Satellite photos: Israel attack damages Syria airport runway
By JON GAMBRELL
Associated Press
DUBAI, United Arab Emirates (AP) — An Israeli strike on a Syrian airport tore large craters in three spots on the facility’s runway, again closing the airfield after a strike days earlier also halted traffic, satellite images analyzed Thursday by The Associated Press show.
The strike Tuesday on Aleppo International Airport comes as Israel continues to strike what it describes as Iranian weapons shipments into Syria to support its long-embattled President Bashar Assad in his country’s grinding war.
The satellite images from Planet Labs PBC taken Wednesday show the airport’s single east-west runway bore three new craters. Vehicles and workers surrounded the two of the craters while the one furthest east had no traffic near it.
Images taken earlier Wednesday morning also showed a fire burning and smoke rising from the grasslands just south of the airport at part of its military complex there. A photo later taken after 2 p.m. showed the fire had apparently stopped burning, though it had charged much of the grassland. It wasn’t immediately clear if the fire was connected to the Israeli strike.

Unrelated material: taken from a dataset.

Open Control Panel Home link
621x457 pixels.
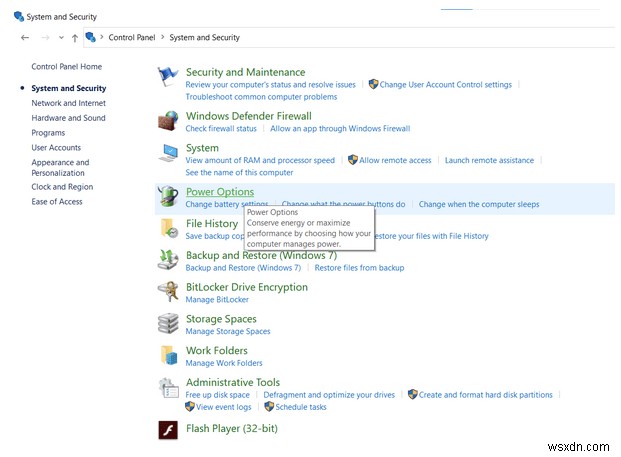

Syria, like many Middle East nations, has dual-use airports that include civilian and military sides. Flights at the airport have been disrupted by the attack.
A crater left after an Aug. 31 attack by Israel on the airport appeared filled by asphalt.
In a statement Wednesday, Syria’s Foreign Ministry said the attack caused serious “material damage to the airport runway and put it out of service.”
Israel, “with this dangerous escalation, are once again threatening peace and security in the region, endangering and terrifying the lives of civilians, and threatening the safety of civil aviation in Syria and the region,” the ministry said.
Israel has not acknowledged the attack, which Syrian officials described as coming from missiles fired over the Mediterranean Sea west of its port city of Latakia.
Israel has said it will target Iranian weapons shipments to Syria, targeted as part of a long running shadow war between Tehran and Israel. Iran, as well as Lebanon’s allied Hezbollah militant group, has been crucial to Assad remaining in power since the war began in his country amid the 2011 Arab Spring.
Syrian passenger flights between Aleppo and Damascus, the country’s two largest cities, only resumed in February 2020 after years of war.
The strike comes as tensions across the wider Mideast remain high as negotiations over Iran’s tattered nuclear deal with world powers hang in the balance.